Is God a Mathematician? Did we invent math or did we discover it? These are the questions asked in a 2009 book by Mario Livio, which, it will surprise no one who knows me, I haven’t read. For me to claim any knowledge of mathematics would be laughable, but I do read book reviews in The Washington Post and was intrigued enough by the title’s question to read the entire article in 2009, and its questions have stayed with me. Did God use mathematical principles to order the world, or did man invent mathematical principles to explain God’s creation? I was pleased by the Anglican conclusion the author apparently reaches that math is both invented and discovered – an inclusive “both/and” way of thinking that we’re so comfortable with in the Episcopal Church.
We have our own ways of using numbers to organize life in the Church.

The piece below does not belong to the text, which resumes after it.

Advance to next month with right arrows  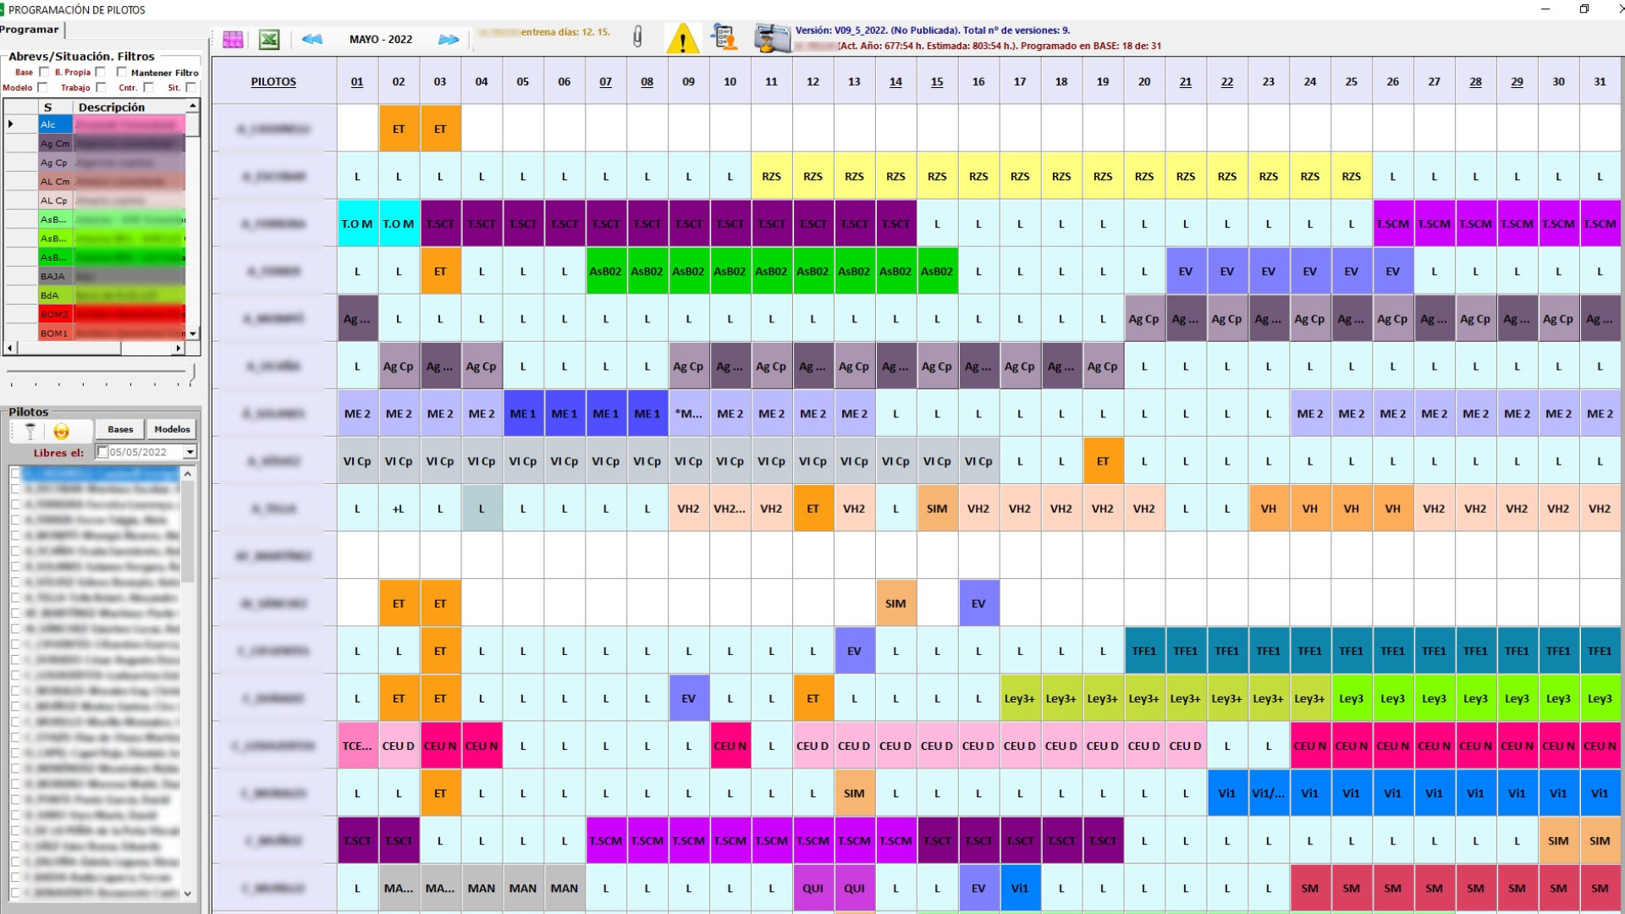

Twelve days of Christmas. Forty days of Lent. Fifty days of Pentecost. And God forbid the service go longer than 60 minutes! My favorites though are those words we have for the seventieth, sixtieth and fiftieth days before Easter – Septuagesima, Sexagesima, and Quinquagesima. (Almost as satisfying to say as isosceles trapezoid.) We begin these particular milestones this Sunday, celebrating the third Sunday before Ash Wednesday, or Septuagesima as we’ll surely want to refer to it. Of course, if you actually count the days, we’ll only be 63 days before Easter on Sunday. Quinquagesima, on February 10, comes closer, falling 49 days before Easter. Now that’s my kind of math.
Sadly, in 1976 the Anglican Communion eliminated the names for these three Sundays before Lent, and this year will prosaically call them the Third, Fourth and Last Sunday after the Epiphany. Just as well that Hallmark didn’t come out with a line of Quinquagesima cards.